How do the lines below between the ones holding "1386x780 pixels." and "You are a computer-use agent. Screen", inclusive, read? Give them again exactly, with no other lines.

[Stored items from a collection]
######

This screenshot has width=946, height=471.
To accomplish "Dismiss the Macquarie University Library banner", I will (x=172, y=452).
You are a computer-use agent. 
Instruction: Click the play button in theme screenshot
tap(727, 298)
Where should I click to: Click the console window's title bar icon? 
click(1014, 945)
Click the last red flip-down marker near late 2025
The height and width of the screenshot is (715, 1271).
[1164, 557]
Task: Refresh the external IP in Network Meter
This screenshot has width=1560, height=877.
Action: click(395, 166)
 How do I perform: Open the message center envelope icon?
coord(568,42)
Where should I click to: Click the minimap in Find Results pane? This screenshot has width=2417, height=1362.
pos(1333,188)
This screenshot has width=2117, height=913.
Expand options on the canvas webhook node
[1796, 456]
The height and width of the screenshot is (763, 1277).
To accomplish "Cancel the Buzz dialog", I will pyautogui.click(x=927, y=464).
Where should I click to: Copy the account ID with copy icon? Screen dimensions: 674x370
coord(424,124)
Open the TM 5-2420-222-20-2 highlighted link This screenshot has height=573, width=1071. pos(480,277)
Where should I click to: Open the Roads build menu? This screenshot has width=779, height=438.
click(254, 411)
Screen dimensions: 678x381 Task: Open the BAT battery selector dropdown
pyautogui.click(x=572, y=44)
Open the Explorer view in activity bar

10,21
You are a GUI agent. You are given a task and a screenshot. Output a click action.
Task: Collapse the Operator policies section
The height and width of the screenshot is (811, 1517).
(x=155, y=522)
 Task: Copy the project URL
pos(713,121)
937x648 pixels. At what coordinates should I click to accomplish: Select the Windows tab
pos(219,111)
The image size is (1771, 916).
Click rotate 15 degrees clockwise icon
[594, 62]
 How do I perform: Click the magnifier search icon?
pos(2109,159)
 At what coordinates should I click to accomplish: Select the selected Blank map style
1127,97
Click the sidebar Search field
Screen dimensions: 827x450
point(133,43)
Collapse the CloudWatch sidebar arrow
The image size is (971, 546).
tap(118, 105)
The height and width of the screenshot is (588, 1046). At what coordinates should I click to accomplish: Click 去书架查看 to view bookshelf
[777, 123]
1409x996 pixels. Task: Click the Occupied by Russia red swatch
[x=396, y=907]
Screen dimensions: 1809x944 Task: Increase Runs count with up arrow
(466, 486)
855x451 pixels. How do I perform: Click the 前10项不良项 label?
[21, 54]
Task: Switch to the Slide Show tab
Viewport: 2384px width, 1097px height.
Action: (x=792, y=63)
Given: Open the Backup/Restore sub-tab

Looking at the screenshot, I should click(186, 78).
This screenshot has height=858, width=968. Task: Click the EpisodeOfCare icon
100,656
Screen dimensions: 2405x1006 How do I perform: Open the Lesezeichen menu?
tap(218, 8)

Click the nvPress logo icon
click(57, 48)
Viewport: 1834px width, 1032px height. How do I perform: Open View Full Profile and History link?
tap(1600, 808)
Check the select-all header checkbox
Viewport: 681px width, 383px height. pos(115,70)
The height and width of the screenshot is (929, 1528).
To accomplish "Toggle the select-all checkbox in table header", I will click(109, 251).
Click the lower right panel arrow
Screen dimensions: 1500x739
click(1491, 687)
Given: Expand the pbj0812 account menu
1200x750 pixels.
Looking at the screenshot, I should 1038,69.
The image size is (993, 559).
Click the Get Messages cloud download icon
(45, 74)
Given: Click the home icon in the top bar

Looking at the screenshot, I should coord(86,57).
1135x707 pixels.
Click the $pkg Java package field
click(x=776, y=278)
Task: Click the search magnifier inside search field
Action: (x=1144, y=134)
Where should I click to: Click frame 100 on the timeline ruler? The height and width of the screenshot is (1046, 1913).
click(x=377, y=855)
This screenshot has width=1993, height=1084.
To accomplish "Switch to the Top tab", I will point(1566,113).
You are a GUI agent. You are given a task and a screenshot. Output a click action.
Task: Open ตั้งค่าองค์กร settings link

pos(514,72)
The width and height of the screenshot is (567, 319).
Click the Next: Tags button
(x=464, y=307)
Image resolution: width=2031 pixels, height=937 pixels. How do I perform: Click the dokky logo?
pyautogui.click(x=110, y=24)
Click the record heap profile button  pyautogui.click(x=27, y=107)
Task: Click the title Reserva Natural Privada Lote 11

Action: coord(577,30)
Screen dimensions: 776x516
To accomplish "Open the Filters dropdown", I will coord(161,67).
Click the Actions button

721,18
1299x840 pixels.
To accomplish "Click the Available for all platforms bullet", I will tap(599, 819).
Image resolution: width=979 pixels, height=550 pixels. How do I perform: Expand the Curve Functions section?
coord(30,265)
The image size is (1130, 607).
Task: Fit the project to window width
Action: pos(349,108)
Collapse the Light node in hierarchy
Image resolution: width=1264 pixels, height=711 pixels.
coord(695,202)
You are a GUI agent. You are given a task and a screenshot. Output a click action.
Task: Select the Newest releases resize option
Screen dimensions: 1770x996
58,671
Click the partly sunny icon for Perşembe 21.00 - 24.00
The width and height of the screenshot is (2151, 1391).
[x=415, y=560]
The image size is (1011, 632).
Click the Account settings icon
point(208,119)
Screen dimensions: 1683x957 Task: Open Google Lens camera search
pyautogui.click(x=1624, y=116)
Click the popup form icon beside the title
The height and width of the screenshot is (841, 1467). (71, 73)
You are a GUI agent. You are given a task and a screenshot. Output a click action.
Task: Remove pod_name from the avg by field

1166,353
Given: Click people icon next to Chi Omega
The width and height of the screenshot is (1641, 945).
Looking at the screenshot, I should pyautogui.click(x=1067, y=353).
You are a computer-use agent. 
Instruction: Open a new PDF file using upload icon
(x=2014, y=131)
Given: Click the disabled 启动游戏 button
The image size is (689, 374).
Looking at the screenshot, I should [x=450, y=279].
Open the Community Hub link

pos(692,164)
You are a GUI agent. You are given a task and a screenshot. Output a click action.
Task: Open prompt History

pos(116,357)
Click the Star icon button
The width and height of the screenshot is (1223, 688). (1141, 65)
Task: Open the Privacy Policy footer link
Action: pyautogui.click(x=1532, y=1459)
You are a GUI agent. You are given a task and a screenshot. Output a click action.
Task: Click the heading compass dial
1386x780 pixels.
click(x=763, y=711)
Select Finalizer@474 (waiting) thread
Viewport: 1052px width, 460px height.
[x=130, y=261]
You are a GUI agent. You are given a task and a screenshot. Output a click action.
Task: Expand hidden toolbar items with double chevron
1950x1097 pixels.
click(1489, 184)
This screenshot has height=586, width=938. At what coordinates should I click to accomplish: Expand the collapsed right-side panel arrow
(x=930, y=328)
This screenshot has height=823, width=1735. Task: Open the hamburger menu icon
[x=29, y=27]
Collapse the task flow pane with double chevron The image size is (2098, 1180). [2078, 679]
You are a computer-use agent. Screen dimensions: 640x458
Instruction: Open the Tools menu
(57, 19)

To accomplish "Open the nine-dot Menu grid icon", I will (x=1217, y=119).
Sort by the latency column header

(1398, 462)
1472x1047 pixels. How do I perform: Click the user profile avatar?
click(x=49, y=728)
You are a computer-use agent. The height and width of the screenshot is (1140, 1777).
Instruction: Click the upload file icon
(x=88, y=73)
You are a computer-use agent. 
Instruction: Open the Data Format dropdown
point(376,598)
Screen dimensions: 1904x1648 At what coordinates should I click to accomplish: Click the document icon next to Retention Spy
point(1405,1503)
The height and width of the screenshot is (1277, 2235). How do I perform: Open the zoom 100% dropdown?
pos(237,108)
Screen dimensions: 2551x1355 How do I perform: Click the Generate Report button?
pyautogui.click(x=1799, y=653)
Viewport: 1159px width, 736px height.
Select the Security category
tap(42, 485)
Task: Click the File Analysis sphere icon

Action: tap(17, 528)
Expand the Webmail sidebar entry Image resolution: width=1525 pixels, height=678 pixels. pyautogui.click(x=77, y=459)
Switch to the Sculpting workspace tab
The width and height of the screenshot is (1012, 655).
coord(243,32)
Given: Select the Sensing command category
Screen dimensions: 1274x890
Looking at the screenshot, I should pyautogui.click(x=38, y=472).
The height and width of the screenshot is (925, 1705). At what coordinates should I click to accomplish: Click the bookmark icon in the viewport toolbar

######

#### Answer below
1386x780 pixels.
click(x=763, y=711)
Select Finalizer@474 (waiting) thread
Viewport: 1052px width, 460px height.
[x=130, y=261]
You are a GUI agent. You are given a task and a screenshot. Output a click action.
Task: Expand hidden toolbar items with double chevron
1950x1097 pixels.
click(1489, 184)
This screenshot has height=586, width=938. At what coordinates should I click to accomplish: Expand the collapsed right-side panel arrow
(x=930, y=328)
This screenshot has height=823, width=1735. Task: Open the hamburger menu icon
[x=29, y=27]
Collapse the task flow pane with double chevron The image size is (2098, 1180). [2078, 679]
You are a computer-use agent. Screen dimensions: 640x458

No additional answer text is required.